I would take a different approach by first checking for any of the invalid characters. Then verify that it does contain at least one of the rotating characters.

rotating = {'2','5','6','9'}
invalid = {'3','4','7'}

def rotated(N):
    X=set(str(N))
    if any(digit in X for digit in invalid):
        return False
    if any(digit in X for digit in rotating):
        return True
    return False

def checkall(N):
    count=0
    for i in range(1,N+1):
        if rotated(i): 
            count += 1
    return count

print(checkall(857))

Answer 4

Your logic is incomplete. You are checking for the presence of the digits that rotate, which is correct. But the problem statement also says:

"the rest of the numbers do not rotate to any other number and become invalid"

Thus if the number contains any of the numbers 3, 4, or 7 it is invalid.

Even if you were to add in that check, your isValid flag is in the wrong place. It should be reset inside the for loop (not set outside of it).

Here's a version of your function that will work:

def rotatedDigits(N):
    """
    :type N: int
    :rtype: int
    """
    rotatedDigits = {'2','5','6','9'}
    badNumbers = {'3','4','7'}
    count = 0
    for i in range(1,N+1):
        flag1 = False  # use this to check if the number contains a rotating digit
        flag2 = True  # use this to check if the number contains a bad digit
        for b in str(i):
            if b in rotatedDigits:
                flag1 = True
            elif b in badNumbers:
                flag2 = False
                break

        if flag1 and flag2:
            count +=1
    return count

print(rotatedDigits(857))
#247

I also made made rotatedDigits and badNumbers sets of strings instead of lists of ints. Set lookups are faster than lists, and also this avoids casting to string and back to int.

---

Update: A more pythonic version using set operations:

def rotatedDigits(N):
    """
    :type N: int
    :rtype: int
    """
    rotatedDigits = {'2','5','6','9'}
    badNumbers = {'3','4','7'}
    count = 0
    for i in range(1,N+1):
        digits = set(str(i))
        count += 1 if (digits & rotatedDigits) and not(digits & badNumbers) else 0
    return count

Here we create a set of the characters in the number (digits) and use the & operator between sets to get the intersection. We increment count if the intersection between digits and rotatedDigits is not empty and the intersection of digits and badNumbers is empty.

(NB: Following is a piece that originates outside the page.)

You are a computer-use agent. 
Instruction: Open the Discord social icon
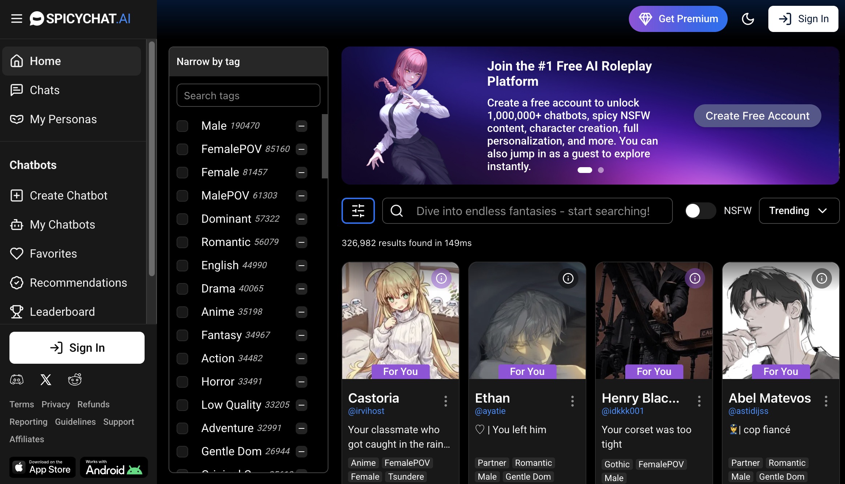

The above function can be further condensed using sum, map, and a generator expression:

def rotatedDigits(N):
    """
    :type N: int
    :rtype: int
    """
    rotatedDigits = {'2','5','6','9'}
    badNumbers = {'3','4','7'}
    count = sum(1 if (x & rotatedDigits) and not (x & badNumbers) else 0 
                for x in map(lambda i: set(str(i)), range(1, N+1)))
    return count

Answer 5

Whit this check

if int(b) in rotatedDigits:
    isValid = True
else:
    isValid = False
    break

You have missed numbers with digits: 0, 1, and 8. In given example they represented numbers that stay the same but they are valid You must miss all numbers with digits 3, 4 or 7.